|
BE. Witter Bynner20. Selected Letters. Edited by James Kraft. Vol. 5 of The Works of Witter Bynner, edited by James Kraft. New York: Farrar, Straus, Giroux, 1981.Chosen from more than seven thousand extant Bynner letters to more than thirteen hundred recipients, the selection represents those letters Kraft believes ‘best create a narrative of Bynner’s life’. In addition to those noted others mention Japan and Japanese subjects in passing (see index). a. To Annie Louise Wellington, 16 April 1917. In the only letter in the collection written from Japan Bynner writes to his mother of his admiration for the ‘simple beauty’ of his room in a Japanese inn.

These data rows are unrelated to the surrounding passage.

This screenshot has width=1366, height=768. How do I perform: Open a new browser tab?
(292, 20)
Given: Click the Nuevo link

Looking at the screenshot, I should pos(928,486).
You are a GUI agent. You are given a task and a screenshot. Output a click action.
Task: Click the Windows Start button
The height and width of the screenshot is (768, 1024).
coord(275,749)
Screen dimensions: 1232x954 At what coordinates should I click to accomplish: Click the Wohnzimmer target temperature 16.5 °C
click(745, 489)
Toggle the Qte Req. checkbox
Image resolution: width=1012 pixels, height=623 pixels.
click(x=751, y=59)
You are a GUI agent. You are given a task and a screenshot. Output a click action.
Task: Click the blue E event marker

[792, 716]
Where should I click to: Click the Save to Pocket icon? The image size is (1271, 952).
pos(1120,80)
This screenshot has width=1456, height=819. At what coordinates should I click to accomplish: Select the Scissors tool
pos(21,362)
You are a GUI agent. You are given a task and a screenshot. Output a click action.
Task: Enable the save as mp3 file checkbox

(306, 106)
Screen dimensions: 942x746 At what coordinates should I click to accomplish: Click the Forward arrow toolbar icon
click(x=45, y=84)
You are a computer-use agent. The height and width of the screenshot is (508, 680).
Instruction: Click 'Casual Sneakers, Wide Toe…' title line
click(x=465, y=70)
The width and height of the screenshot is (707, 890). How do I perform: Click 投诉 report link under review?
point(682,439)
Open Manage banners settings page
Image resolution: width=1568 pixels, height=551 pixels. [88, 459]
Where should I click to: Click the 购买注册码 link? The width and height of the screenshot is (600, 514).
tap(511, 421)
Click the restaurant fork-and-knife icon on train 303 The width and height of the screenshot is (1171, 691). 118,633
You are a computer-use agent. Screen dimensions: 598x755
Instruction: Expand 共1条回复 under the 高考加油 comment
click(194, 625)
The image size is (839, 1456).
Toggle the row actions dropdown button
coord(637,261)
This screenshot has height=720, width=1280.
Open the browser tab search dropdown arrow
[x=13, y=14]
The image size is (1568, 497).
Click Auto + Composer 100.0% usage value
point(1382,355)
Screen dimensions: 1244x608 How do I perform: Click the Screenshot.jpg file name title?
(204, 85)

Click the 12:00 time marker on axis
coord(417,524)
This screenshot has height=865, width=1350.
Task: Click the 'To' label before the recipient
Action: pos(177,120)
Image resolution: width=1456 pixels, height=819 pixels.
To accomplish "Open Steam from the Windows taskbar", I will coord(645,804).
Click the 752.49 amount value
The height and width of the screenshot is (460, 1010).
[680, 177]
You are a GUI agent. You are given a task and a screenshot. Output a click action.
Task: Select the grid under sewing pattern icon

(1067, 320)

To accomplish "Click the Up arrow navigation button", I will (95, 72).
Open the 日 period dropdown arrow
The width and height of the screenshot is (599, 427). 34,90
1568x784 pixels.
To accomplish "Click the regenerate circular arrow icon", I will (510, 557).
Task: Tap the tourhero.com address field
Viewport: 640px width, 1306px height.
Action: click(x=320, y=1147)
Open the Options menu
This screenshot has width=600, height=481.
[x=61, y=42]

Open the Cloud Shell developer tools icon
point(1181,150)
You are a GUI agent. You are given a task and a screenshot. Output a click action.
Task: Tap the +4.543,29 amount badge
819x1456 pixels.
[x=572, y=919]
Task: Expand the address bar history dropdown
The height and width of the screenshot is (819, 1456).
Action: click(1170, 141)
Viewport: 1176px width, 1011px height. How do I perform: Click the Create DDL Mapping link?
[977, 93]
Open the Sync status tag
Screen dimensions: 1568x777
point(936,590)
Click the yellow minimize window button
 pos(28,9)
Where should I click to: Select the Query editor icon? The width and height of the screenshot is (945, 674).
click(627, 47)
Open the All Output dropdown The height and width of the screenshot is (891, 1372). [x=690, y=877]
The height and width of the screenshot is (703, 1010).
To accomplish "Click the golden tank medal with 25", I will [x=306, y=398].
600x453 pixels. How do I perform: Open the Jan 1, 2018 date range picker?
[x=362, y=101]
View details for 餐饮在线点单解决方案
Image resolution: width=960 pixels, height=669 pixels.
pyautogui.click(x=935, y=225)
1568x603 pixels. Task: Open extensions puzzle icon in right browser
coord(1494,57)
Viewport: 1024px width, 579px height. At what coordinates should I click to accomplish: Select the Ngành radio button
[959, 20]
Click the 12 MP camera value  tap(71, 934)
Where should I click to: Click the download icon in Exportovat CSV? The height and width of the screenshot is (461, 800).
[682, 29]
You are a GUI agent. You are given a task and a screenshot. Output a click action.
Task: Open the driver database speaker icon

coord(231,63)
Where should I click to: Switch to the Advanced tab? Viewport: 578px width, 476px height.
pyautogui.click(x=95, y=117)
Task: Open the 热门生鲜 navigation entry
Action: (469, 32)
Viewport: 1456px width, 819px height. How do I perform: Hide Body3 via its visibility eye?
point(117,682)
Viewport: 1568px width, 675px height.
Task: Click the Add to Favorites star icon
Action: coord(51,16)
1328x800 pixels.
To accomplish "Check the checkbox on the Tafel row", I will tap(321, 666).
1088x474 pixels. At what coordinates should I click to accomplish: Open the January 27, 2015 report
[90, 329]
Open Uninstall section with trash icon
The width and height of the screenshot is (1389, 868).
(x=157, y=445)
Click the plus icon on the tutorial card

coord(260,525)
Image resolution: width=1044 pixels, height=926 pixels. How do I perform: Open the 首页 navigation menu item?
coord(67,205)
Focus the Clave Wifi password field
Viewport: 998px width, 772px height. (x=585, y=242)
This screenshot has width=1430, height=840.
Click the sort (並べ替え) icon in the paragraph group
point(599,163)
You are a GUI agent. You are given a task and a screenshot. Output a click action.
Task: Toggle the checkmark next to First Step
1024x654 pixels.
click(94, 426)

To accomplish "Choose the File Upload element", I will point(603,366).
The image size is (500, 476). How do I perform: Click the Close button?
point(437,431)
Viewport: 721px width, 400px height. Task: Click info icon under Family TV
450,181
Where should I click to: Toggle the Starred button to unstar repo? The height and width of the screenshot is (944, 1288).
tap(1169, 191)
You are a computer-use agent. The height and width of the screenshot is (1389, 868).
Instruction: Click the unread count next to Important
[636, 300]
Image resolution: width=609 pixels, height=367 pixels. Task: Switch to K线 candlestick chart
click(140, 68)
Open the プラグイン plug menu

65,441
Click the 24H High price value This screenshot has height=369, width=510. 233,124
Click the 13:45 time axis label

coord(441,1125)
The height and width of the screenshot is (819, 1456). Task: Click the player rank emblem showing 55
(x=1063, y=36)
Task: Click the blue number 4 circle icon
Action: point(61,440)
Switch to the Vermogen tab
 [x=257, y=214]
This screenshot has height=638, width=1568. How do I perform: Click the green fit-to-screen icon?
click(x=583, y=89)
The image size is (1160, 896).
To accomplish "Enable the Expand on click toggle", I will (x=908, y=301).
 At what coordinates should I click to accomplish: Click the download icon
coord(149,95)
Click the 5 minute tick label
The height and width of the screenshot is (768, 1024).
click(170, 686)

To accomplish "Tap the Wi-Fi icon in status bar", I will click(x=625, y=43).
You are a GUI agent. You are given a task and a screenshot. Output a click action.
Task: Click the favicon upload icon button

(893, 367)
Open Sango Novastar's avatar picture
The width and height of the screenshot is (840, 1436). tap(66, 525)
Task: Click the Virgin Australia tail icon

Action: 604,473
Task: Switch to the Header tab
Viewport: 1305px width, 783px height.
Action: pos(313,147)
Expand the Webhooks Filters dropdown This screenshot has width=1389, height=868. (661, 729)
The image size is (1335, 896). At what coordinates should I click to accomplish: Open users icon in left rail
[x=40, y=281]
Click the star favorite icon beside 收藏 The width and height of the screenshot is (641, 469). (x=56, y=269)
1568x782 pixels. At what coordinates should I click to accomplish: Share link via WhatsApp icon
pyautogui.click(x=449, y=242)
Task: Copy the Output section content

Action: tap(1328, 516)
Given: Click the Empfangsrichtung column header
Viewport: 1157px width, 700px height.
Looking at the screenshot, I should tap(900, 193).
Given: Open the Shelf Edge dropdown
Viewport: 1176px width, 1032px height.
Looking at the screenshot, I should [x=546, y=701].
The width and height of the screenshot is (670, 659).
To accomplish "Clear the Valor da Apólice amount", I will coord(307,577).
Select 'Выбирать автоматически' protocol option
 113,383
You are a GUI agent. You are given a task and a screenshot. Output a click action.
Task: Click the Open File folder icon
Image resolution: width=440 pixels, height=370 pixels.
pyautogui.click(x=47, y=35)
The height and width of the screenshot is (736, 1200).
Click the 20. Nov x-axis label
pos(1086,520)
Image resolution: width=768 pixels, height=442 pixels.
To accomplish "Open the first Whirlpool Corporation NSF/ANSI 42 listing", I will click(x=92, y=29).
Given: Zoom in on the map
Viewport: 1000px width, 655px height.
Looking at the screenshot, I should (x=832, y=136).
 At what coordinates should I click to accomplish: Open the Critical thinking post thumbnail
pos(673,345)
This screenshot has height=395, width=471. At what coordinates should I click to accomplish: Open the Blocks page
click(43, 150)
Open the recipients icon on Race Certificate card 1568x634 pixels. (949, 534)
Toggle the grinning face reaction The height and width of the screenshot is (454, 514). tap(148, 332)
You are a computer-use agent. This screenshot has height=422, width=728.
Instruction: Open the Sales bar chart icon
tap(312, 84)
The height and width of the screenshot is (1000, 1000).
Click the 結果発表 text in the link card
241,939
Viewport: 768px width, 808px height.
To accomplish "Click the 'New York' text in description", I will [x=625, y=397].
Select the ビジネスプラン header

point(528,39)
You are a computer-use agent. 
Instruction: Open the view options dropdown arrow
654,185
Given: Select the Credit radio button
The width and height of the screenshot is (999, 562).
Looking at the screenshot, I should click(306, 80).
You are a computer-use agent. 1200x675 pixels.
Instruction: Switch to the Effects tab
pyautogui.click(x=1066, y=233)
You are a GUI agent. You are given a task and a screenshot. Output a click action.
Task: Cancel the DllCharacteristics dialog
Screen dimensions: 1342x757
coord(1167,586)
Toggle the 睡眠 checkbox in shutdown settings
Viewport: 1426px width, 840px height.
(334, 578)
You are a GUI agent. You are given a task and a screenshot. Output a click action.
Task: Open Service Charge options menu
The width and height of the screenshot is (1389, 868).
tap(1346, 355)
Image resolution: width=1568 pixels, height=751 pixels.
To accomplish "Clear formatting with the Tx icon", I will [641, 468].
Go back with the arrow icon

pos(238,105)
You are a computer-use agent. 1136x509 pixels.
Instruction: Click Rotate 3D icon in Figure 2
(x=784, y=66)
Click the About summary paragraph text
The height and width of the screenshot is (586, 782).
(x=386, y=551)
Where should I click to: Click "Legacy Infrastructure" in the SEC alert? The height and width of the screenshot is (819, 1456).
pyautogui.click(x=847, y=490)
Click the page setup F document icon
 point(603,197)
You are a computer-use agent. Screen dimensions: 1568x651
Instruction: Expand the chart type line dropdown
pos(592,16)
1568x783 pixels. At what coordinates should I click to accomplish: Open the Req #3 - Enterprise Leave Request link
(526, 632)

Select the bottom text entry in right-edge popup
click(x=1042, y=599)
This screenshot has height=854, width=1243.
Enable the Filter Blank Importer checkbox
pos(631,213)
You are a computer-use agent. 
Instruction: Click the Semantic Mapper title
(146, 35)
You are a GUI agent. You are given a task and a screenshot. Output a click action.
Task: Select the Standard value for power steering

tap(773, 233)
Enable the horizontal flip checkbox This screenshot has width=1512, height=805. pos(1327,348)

b. To Haniel Long, 5 May 1917. A long remembrance of Japan written from Korea. Bynner admires ‘certain qualities in the Japanese’, their ‘self-control . . . honesty . . . kindness to one another . . . patience, persistence, endurance . . .love of children and flowers—and, always, their twenty-coat lacquer of cheer’, for ‘they make a gay conquest of conditions of poverty and cold which would reduce one of us to a heap of rags and curses’. The common people work harder than he had seen elsewhere in the world, and he was taken with their ‘child-like friendliness—the wonder and the sudden smile’. In spite of this, however, he was not comfortable in the country. He had met poets, scholars, journalists, hotelkeepers, merchants, and guides, and they made him ‘uneasy’. Both in their ‘silence’ and ‘behind [their] eager speech’ he sensed an unpleasant ‘reserve . . . perhaps a flash of steel in the embroidery, something German, something they have learned from us and learned too well’. Recounts details of travel in Kyoto, to the Straits of Shimonoseki, and to the house of Lafcadio Hearn (see D9), the last in language more engaging than the Bynner poem on the same subject (3a):
Reference here to the guidebook Bynner had with him in Japan would be to a work prepared by Basil Hall Chamberlain and W. B. Mason (see D5b). c. To Barry Faulkner, 22 May 1917. Written from Shanghai. From the beginning Bynner preferred China to Japan and Korea: ‘Korea was exciting—but Peking is almost everything. I can’t get my breath from the wonder of it. Japan is but bothersome dust in the nostrils of the dragon.’ d. To Ruth Witt-Diamant, 7 August 1964. Witt-Diamant had accepted a teaching post in Tokyo, and Bynner writes of his ‘envy’ of her presence there, though mentions again his preference for China over Japan. During his 1917 journey, in Japan, ‘for all the slight squirming and giggling’, he ‘was never sure whether or not we were seeing and feeling with the same humor’, while in China ‘the mirth bottle would pop with champagne’. He wonders if the ‘Japanese eagerness to be laughing with us’ has over the years ‘reached . . . an inclination to be laughing at us’. He felt in Asia that ‘it would have taken very little decency for us to earn and keep a warm liking from the Chinese’, but the people of Japan ‘baffled’ him with ‘their apparent eagerness toward a liking they could not really muster’.